===== Dataset entries

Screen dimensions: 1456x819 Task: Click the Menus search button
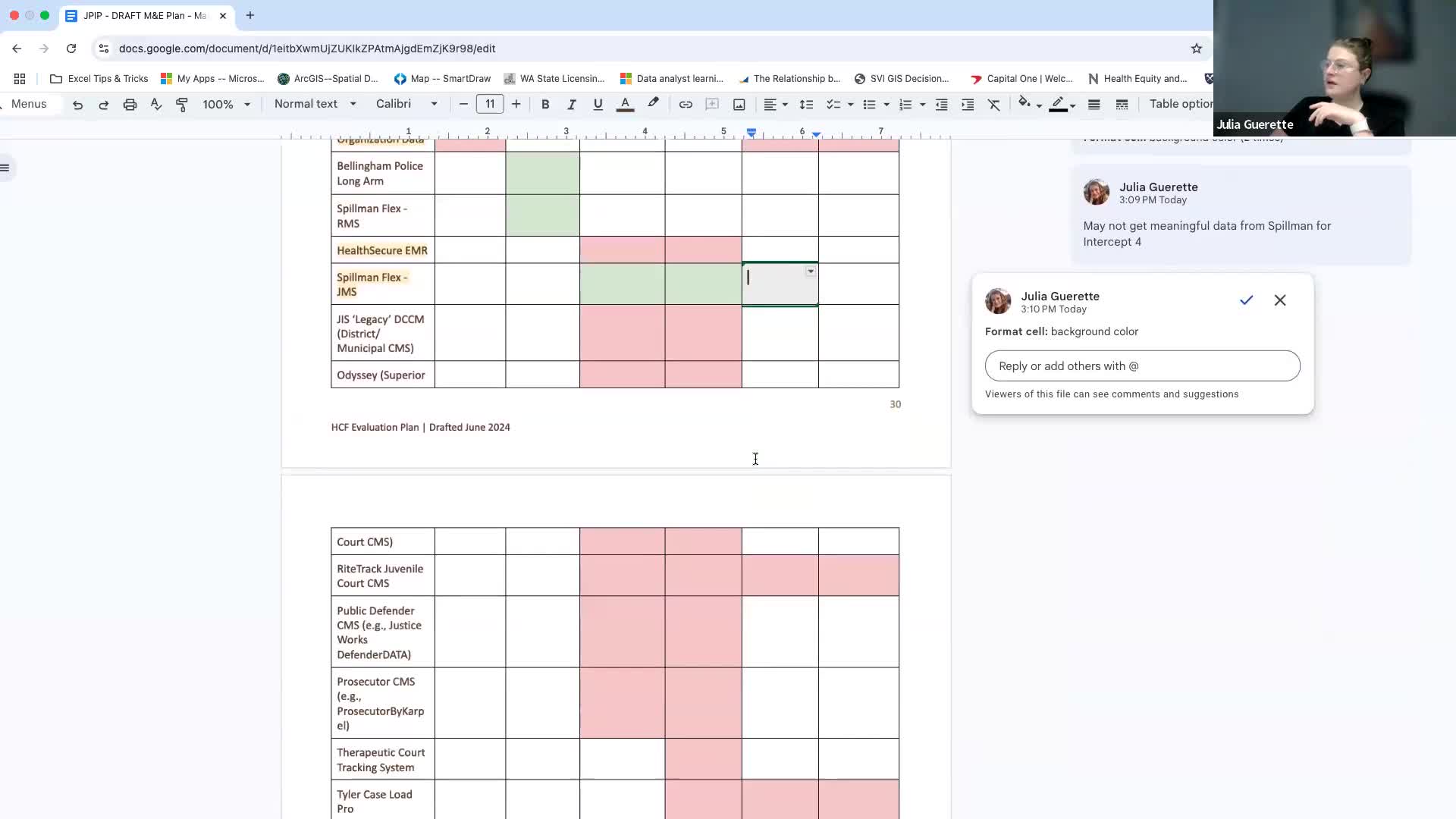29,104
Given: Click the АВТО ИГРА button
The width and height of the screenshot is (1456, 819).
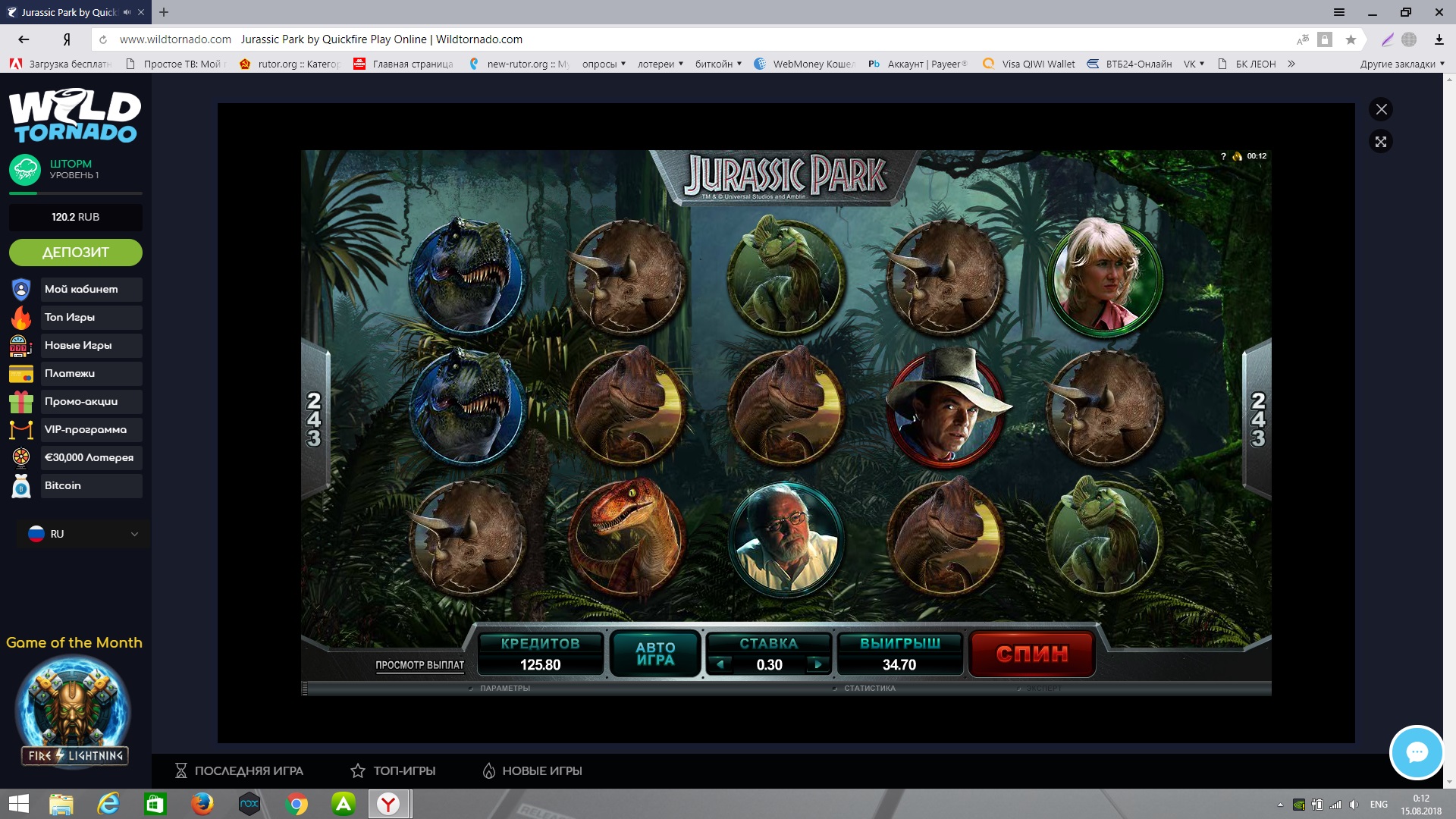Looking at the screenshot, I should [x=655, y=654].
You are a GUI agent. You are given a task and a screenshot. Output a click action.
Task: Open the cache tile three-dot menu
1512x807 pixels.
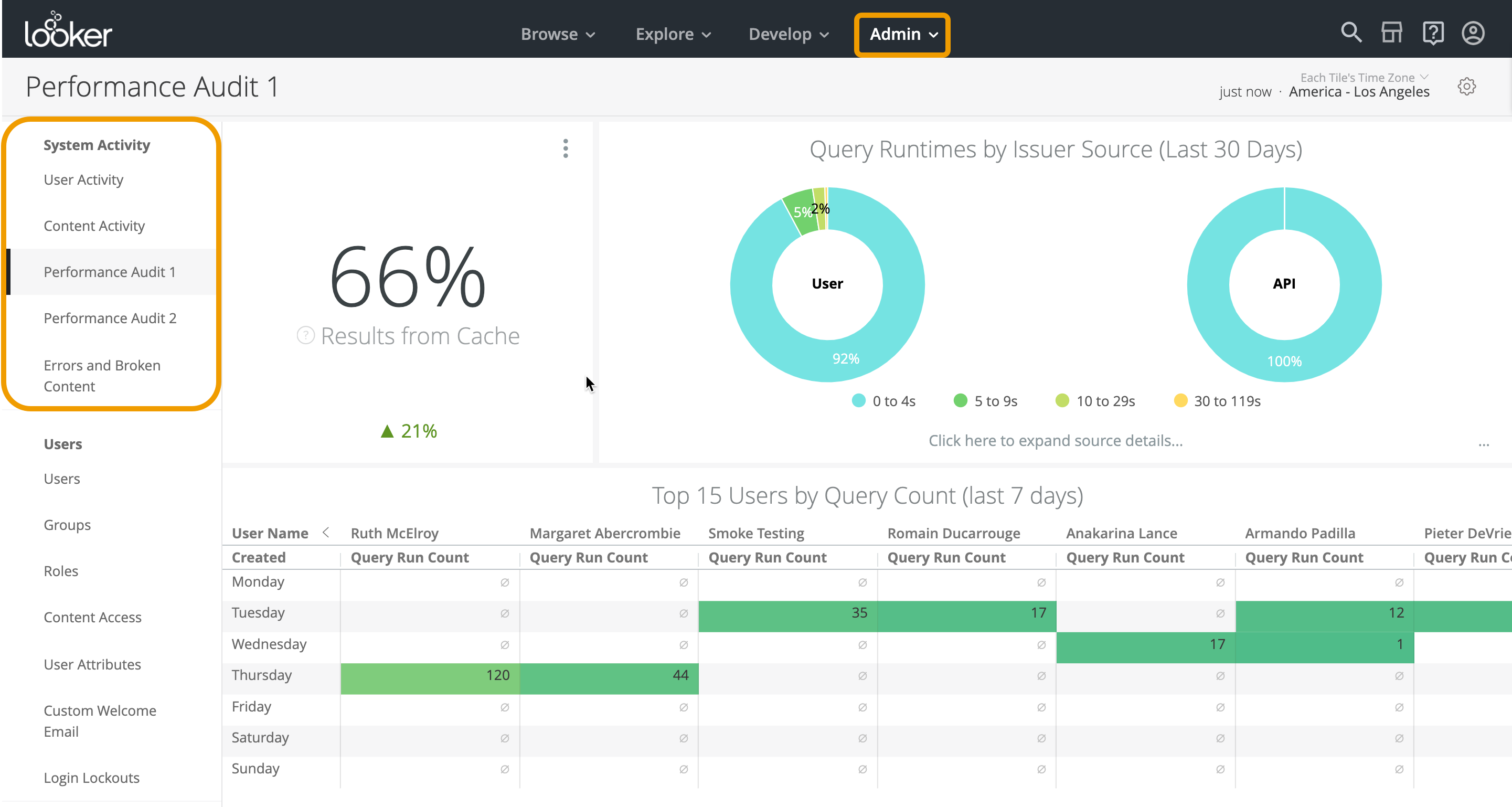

==========

● **Problem details**:
Repeat the data exactly. No pictures should appear.

● **Task response**:
Screen dimensions: 1456x819 Task: Click the Menus search button
29,104
Given: Click the АВТО ИГРА button
The width and height of the screenshot is (1456, 819).
Looking at the screenshot, I should [x=655, y=654].
You are a GUI agent. You are given a task and a screenshot. Output a click action.
Task: Open the cache tile three-dot menu
1512x807 pixels.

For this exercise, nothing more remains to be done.